San Cristóbal is a very charming colonial town with an almost alpine atmosphere and buildings painted in shades of pastel yellow, orange, blue, and purple. It is one of the most scenic towns in Mexico. Walking along its narrow cobble-stoned colonial streets with white-washed walls, picturesque arcades and small tree-filled plazas is a delightful experience. The 16th century Templo Santo Domingo is the most impressive church among the many churches in the town. It has a gorgeous baroque facade covered with intricately carved mortar, Solomonic columns, and statues tucked into ornate niches. The church is the gathering place for the town market where the agricultural produce, household items, textiles, etc. are sold daily. The Zócalo or the Plaza 31 de Marzo (the Main Square) is the main meeting place for locals and tourists. Live music, street performances, clown acts, native women and children selling hand-woven items like bracelets, belts, and shawls to all and sundry, numerous tourists from different parts of the world.
San Cristóbal is the centre point of the constellation of numerous indigenous villages, extending deep into the mountains.

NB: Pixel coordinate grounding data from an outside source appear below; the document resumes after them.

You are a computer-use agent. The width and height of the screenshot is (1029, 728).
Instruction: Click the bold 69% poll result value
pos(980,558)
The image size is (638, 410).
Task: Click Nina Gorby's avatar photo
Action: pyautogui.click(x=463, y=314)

Each village has developed its own identity. These villages are an anthropologist’s delight with traditions dating to pre-Conquest times. They tend to be distinct, possessing their own unique laws, dress codes with respect to colours and designs, crafts, languages and patron saints. Often, many features of their daily lives are pre-Columbian in origin. People do not marry someone outside their community. And if they do, they are expelled from their respective communities, leaving the couple and their offspring to fend for themselves, deprived of any help and protection from the communities they were born into.

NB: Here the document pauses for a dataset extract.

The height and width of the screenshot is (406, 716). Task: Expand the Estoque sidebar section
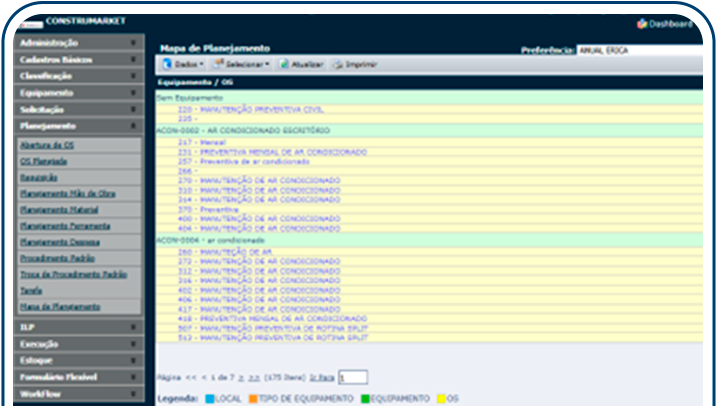click(133, 360)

Each village has a weekly market where they sell their handmade crafts, including textiles and jewellery, fresh produce, meat and poultry. The people are extremely poor and keep to themselves. They strive to maintain ancient traditions while adapting to tourism. Though tourists are welcome, these communities ensure that their traditions and beliefs are respected by outsiders. Photography is restricted and entrance to their churches and shrines is strictly controlled. Besides, photography inside their churches is forbidden and punishable with imprisonment. One has to ask for permission before taking photographs of the local villagers. Some say that these people believe that when they are photographed, they lose their soul. But others dismiss this belief with a simple explanation that the villagers dislike outsiders who interfere in their lives and then profit from it.
Independent travellers are less common in the villages and are looked upon with suspicious and wary eyes. Sometimes, they have to explain their presence to curious village leaders. A guided tour through the villages is the best option. As each community is distinct, the customs and practices are best explained by the tour guides who are more knowledgeable about the village culture. More than ten different dialects are spoken in the indigenous villages surrounding San Cristóbal. However, two principle villages, San Juan Chamula and San Lorenzo Zinacantán, are easily reached and are the most sought out destinations.
San Juan Chamula, about 10 km from San Cristóbal, is a major attraction amongst all local villages around San Cristóbal. Located at an altitude of 7,218 feet, it is the principal town of the Tzotzil-speaking community with around 80,000 inhabitants. This place enjoys a unique autonomous status within Mexico. No outside police or military are allowed in the village. The people have their own police force.
The Chamulans are very strict about their traditions, in comparison to the other villages. Anyone refusing to be a ‘Catholic’ which is Catholicism blended with Maya ritualism, is ostracized and expelled from the community and the village. The Chamulans acknowledge only one of the seven sacraments, that of Baptism, rejecting the other six. They revere St John the Baptist above Jesus Christ.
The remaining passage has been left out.